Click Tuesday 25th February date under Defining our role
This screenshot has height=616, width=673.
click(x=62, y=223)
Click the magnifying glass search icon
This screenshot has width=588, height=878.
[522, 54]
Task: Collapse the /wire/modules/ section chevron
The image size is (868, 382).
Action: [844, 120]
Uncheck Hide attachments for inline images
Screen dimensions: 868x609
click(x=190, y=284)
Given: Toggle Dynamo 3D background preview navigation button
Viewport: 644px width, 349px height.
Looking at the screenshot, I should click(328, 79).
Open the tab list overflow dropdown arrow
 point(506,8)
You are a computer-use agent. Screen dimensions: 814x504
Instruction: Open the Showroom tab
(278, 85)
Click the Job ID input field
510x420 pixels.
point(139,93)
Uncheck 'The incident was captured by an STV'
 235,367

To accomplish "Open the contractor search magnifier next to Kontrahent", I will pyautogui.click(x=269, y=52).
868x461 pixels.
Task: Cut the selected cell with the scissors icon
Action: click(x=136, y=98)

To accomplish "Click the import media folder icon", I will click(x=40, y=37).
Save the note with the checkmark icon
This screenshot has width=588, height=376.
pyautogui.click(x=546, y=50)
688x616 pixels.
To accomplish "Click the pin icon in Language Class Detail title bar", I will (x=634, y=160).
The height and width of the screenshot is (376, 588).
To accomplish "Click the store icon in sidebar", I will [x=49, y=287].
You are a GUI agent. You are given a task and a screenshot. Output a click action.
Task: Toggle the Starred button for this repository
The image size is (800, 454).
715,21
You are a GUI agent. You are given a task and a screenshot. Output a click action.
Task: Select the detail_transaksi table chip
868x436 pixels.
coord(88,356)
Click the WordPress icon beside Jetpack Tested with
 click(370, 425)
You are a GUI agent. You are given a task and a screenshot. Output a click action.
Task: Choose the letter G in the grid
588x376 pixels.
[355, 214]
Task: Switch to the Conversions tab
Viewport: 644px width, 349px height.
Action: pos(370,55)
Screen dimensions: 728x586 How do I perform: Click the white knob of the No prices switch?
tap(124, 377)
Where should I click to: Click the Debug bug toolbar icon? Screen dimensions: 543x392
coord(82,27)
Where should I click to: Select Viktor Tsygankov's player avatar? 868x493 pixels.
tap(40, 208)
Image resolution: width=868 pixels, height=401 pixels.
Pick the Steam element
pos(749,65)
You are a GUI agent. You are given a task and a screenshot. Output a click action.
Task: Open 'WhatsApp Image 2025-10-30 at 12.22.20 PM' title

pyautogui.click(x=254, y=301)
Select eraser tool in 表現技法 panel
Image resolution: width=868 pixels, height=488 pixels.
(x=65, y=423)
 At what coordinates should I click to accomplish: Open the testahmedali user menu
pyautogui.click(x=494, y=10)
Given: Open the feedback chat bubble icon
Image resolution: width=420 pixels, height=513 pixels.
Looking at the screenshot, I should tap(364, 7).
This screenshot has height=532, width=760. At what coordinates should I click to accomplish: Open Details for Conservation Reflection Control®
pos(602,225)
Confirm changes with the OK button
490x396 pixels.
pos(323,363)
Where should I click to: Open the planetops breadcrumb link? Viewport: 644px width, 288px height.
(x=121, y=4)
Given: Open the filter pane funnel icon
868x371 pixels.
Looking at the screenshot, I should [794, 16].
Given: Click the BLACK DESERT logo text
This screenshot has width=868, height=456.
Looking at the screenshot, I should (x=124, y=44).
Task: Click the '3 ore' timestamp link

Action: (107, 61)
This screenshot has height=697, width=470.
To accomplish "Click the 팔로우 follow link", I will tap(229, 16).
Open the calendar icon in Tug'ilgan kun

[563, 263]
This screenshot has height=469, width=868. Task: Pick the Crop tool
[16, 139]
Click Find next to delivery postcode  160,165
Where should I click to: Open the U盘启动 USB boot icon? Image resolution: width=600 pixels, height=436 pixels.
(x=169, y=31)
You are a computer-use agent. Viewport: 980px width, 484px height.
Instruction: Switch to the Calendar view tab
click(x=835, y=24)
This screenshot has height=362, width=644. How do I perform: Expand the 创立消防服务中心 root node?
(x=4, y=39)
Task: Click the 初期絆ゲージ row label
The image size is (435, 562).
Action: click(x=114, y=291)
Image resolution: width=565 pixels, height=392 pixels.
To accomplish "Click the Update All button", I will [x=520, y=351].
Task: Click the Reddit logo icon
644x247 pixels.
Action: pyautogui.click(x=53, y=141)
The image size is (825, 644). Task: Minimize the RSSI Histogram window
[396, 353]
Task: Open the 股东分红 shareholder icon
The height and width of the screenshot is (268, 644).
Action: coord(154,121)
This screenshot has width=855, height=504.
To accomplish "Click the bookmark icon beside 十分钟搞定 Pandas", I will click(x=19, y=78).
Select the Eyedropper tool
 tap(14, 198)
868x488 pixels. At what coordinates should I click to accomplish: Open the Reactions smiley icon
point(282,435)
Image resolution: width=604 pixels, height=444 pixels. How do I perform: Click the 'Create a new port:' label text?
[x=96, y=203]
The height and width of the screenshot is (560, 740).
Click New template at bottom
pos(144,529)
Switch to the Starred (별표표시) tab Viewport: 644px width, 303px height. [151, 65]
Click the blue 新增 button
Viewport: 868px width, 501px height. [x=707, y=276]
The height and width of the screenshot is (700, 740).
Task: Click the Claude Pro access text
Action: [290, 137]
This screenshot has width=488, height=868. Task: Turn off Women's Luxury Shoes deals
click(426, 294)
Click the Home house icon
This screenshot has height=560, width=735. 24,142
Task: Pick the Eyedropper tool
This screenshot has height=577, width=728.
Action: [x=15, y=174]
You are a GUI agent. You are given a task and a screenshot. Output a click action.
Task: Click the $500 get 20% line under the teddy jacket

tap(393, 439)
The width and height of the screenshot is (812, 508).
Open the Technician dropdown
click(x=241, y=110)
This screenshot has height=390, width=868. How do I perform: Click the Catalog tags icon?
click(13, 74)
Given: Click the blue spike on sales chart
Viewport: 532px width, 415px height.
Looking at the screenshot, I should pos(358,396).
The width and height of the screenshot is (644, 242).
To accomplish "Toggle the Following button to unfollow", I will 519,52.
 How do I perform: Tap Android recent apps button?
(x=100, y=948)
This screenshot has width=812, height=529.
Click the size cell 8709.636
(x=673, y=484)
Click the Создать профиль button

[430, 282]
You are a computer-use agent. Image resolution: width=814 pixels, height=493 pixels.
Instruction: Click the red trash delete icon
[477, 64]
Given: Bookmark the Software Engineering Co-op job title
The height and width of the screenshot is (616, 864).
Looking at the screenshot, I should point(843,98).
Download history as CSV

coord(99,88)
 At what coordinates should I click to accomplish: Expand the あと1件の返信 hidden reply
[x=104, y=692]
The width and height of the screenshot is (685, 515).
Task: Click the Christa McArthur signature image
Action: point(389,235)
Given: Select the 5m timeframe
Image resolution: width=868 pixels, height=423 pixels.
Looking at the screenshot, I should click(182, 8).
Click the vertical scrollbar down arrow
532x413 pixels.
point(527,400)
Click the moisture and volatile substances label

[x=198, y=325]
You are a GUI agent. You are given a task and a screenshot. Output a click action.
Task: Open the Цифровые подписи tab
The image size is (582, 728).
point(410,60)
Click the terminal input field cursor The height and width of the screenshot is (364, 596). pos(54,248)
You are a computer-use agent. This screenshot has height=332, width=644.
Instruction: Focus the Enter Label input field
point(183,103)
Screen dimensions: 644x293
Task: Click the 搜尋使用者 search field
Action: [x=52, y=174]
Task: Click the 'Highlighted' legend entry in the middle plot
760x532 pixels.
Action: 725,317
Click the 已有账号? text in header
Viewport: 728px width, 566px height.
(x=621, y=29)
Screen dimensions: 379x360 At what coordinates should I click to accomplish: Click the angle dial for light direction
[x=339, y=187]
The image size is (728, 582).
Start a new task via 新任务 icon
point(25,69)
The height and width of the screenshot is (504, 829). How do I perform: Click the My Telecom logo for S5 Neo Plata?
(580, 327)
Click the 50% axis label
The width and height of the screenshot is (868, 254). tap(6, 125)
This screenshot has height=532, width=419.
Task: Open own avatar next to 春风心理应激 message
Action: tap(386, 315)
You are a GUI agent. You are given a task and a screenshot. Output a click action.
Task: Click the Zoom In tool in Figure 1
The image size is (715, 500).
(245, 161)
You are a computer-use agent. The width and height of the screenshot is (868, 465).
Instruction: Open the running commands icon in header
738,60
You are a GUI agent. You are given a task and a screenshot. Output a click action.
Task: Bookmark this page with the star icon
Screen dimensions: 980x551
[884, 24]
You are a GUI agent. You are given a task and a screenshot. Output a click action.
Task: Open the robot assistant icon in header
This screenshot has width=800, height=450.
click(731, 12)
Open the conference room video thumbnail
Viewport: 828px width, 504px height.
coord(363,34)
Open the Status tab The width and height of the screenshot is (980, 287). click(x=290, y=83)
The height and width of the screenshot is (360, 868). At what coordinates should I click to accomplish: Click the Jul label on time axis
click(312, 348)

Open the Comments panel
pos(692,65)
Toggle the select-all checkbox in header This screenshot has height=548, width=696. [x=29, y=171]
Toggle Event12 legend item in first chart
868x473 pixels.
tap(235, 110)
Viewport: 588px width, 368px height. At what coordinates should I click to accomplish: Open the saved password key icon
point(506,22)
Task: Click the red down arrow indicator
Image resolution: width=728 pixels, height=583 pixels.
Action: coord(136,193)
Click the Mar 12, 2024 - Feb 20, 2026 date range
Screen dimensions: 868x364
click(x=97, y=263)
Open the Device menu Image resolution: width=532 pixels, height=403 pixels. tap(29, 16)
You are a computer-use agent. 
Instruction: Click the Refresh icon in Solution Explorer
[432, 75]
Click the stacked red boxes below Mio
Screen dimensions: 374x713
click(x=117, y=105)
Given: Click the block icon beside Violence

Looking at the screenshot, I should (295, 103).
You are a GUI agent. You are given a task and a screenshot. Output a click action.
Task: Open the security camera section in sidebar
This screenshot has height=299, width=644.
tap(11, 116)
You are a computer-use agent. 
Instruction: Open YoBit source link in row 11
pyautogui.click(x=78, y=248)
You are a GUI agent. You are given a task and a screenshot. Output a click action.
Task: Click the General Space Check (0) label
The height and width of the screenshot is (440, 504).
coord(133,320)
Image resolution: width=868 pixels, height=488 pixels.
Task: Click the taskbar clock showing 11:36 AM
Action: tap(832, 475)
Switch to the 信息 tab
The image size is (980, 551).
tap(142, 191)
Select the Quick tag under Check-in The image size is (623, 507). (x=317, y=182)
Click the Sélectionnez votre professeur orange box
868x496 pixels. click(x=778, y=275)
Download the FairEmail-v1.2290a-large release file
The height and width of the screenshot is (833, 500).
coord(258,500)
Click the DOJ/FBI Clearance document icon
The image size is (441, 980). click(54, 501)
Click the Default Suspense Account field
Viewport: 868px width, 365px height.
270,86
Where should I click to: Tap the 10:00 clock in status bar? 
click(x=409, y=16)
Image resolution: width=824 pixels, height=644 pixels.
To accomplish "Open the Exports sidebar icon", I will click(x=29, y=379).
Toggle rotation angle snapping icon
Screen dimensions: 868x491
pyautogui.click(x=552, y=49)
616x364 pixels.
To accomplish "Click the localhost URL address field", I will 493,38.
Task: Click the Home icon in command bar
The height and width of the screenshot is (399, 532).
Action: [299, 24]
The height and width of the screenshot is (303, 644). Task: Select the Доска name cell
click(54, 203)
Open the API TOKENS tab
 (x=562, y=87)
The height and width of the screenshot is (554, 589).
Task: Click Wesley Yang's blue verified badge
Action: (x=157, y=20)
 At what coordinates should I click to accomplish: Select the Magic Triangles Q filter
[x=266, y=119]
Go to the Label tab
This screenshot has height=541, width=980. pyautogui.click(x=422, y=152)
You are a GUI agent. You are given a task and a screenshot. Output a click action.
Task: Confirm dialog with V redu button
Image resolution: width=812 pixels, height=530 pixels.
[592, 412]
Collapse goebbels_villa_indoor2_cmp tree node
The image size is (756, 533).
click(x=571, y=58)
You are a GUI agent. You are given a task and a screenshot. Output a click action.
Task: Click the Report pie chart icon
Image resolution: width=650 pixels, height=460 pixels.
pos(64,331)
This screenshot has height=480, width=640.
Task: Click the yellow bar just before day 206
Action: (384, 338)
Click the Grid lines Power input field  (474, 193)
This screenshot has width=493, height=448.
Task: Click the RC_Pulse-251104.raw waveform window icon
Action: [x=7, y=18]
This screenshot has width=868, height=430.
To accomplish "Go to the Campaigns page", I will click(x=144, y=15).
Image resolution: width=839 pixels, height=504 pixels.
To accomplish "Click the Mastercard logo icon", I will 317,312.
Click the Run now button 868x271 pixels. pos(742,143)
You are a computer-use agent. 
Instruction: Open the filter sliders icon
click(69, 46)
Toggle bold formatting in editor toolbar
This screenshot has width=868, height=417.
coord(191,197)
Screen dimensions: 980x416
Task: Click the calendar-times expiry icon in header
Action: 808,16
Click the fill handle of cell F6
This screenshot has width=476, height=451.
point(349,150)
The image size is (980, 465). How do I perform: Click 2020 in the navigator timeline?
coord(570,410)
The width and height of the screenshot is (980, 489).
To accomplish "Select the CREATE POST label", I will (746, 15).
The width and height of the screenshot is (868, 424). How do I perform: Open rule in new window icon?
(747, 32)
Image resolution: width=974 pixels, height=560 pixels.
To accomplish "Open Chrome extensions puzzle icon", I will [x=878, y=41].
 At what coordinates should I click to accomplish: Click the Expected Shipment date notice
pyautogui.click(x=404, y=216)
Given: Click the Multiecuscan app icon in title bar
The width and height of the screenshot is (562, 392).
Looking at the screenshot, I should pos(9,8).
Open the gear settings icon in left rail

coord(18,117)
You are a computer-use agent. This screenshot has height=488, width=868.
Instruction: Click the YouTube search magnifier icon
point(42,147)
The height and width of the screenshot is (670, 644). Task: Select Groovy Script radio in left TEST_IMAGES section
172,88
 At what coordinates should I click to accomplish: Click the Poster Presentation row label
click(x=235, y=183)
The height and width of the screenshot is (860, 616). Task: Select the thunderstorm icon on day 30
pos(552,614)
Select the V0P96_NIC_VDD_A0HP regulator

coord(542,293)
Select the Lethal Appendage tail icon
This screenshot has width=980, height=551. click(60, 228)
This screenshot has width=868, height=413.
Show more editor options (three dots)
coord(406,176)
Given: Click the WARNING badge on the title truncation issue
==================================================
Goal of the exercise
Where the listing above has a line with "The image size is (868, 382).", start there, and output every line exactly through the line with "You are a computer-use agent. Screen", which is also included.

Task answer
The image size is (868, 382).
Action: [844, 120]
Uncheck Hide attachments for inline images
Screen dimensions: 868x609
click(x=190, y=284)
Given: Toggle Dynamo 3D background preview navigation button
Viewport: 644px width, 349px height.
Looking at the screenshot, I should click(328, 79).
Open the tab list overflow dropdown arrow
 point(506,8)
You are a computer-use agent. Screen dimensions: 814x504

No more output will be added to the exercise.